The book alternates back and forth between Cook's 18th century experience and Mr. Horwitz's modern day travels. Horwitz does an excellent job of interpreting the various sources available and giving an account that the historical layperson can relate to. Key characters include the author, Cook, the colorful Joseph Banks (the Endevour's Botanist) and Horowitz's even more colorful traveling companion Roger Williamson. Horwitz paints a picture of Cook as an austere, yet fair man-seemingly driven to the edges of the earth. As driven as Cook is to explore the world, Banks is driven to explore the anatomies of females from different Polynesian cultures. Roger is mainly content to explore the bottle and make wisecracks about Horwitz's adventure. If you think Blue Latitudes sounds like a dry historical piece, you're sorely mistaken. Any potential dryness is quickly quenched by Horwitz's wit, Banks's "botanizing" and Roger's boozing.

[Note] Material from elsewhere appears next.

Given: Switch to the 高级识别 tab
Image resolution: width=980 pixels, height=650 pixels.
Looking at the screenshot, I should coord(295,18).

Much to my wife's amusement I found myself laughing out loud many times while reading Blue Latitudes. Despite that, I found myself strangely moved after reading the account of Cook's death. While the consequences of Cook's voyages are complex, you cannot help but feel a great admiration for this man who started with so little yet went so far. Great book, highly recommended.

Rating: 5
Summary: The Discovery and the Aftermath
Comment: In a way, this book comes in two flavors - Captain Cook's actual voyages, and the author's visiting the places that the captain had discovered. Of this, the three voyages are well known and have been written up sufficiently. But Horwitz puts an interesting slant on the natives Cook encountered rather than the discoveries themselves. We learn about the Tahitians and their customs, the Maoris of New Zealand, the Aborigines of Australia, and the people of Tonga, of Hawaii, and the Aleuts of Unalaska. He acquaints us with Cook's main helper, the biologist Joseph Banks, and some of his officers, such as William Bligh of later mutiny fame, and John Ledyard who is still remembered in Connecticut (ironically, the town bearing his name now sports a gigantic native Indian gambling casino).

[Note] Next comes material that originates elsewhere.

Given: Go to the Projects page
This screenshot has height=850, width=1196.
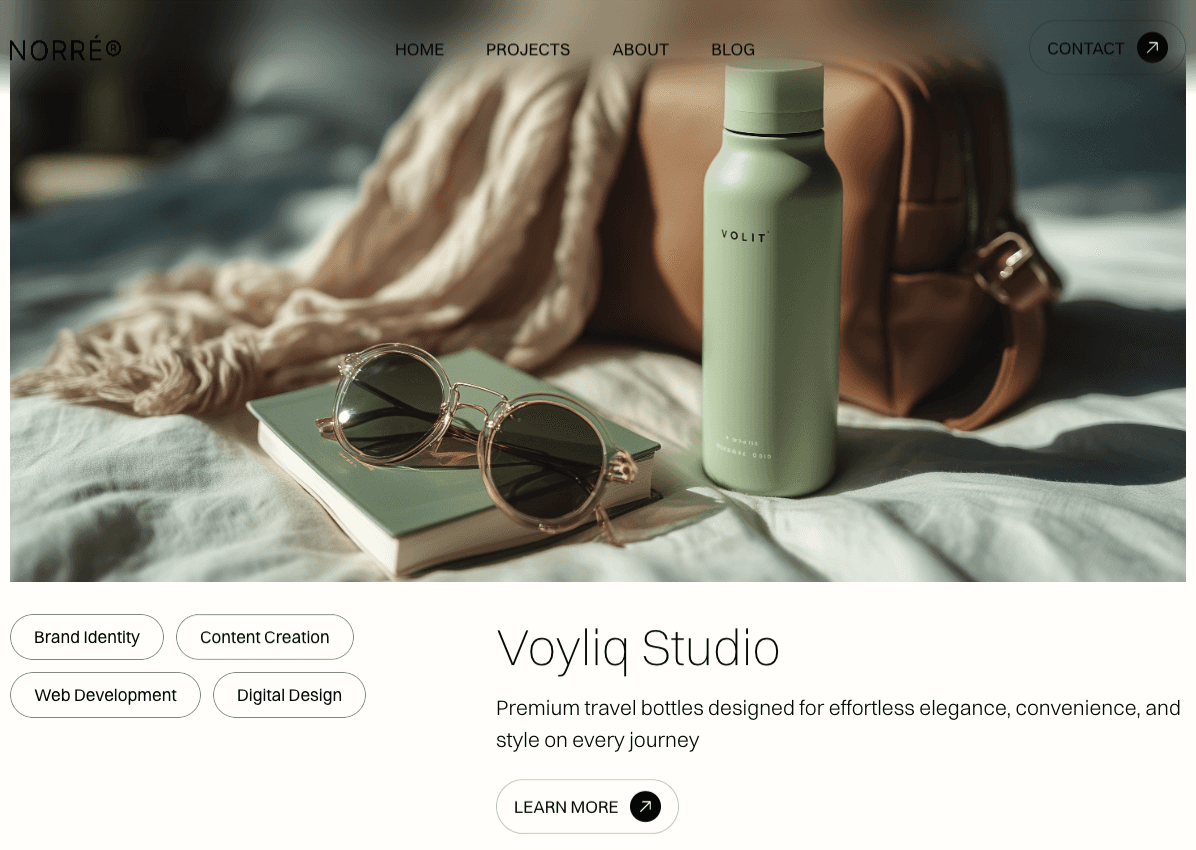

And so the islands were pristine and at peace. It is the author's aim to show us how this has changed into murder, thievery and disease. There are not many of the natives left and those he found were most anxious to forget about Cook. his discoveries and their aftermath. It would be wrong, of course, to blame all this on Cook. If it had not been for him, somebody else would have discovered the islands of the Pacific - and probably with the same results.

The conclusion: One should not supplant an original culture with one's own imported one. Both will suffer and there will never be a satisfactory result. Yet such action continues into our 21st century.

Rating: 5
Summary: A great read
Comment: Horwitz has pulled off a great hybrid here-- part travel adventure, part mystery, part history.

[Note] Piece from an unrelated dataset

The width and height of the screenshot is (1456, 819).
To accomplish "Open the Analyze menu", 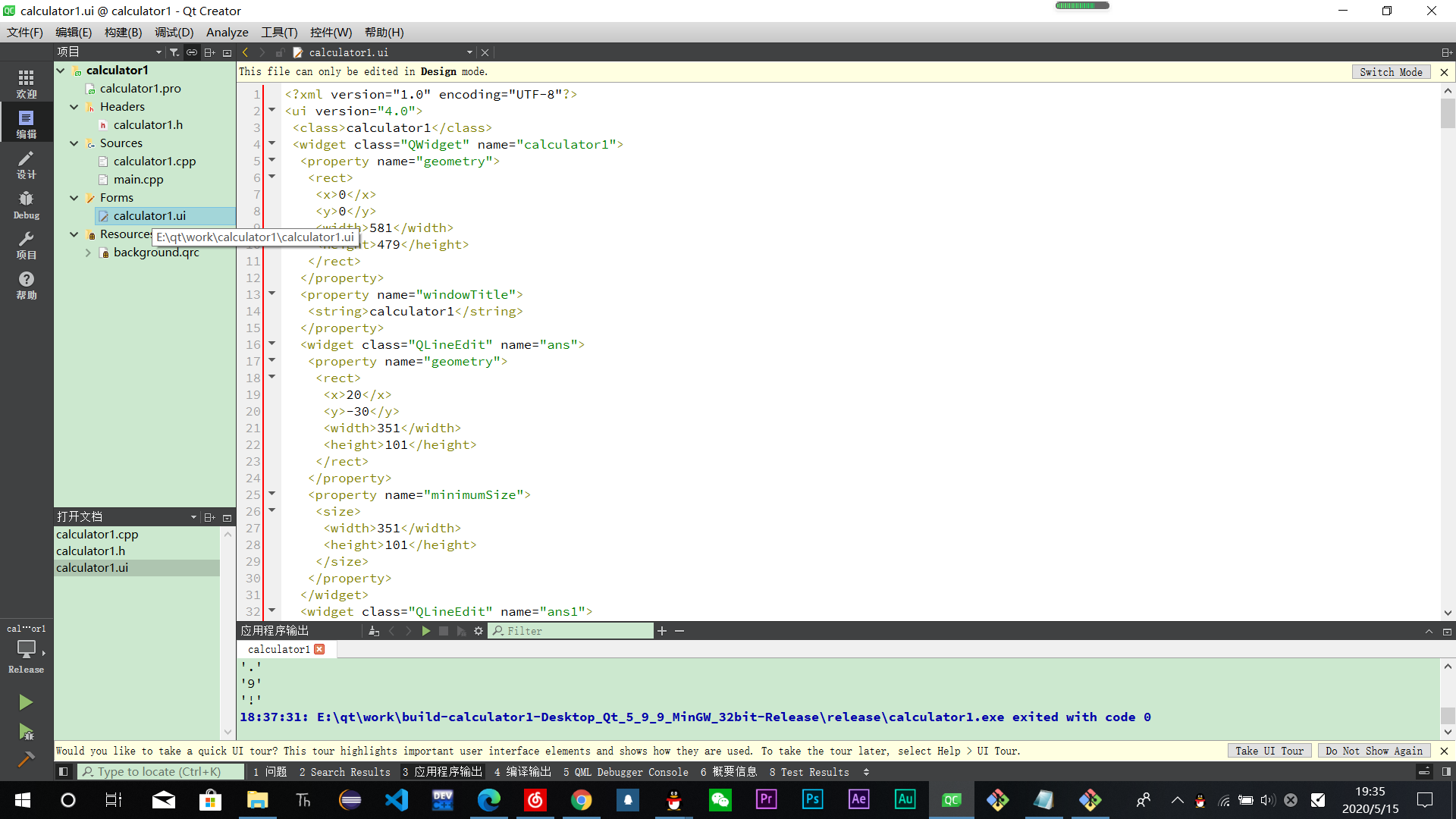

An unfolding account of Cook's three world-changing voyages is interwoven with Horwitz's own journey in search of Cook himself. Horwitz manages to see both Cook the heroic discoverer and Cook the harbinger of the destruction of non-western civilizations. He can also balance the sweep and majesty of his historical material with the detail and grit of ludicrous modern bar-hopping.

Along the way Horwitz manages to give shape and form to what most of us sort of half-remember about Cook, while uncovering new bits of hard information and interpretive insight. And all through he uses a the deft hand and keen eye of a journalist to bring it all alive.

It's witty and funny and informative and gripping and moving all at the same time, as if Spielberg directed a documentary written by the History Channel but cast with the correspondents of the Daily Show. This does what the best history writing can do-- engage you even if you didn't think you knew or cared about the subject in the first place.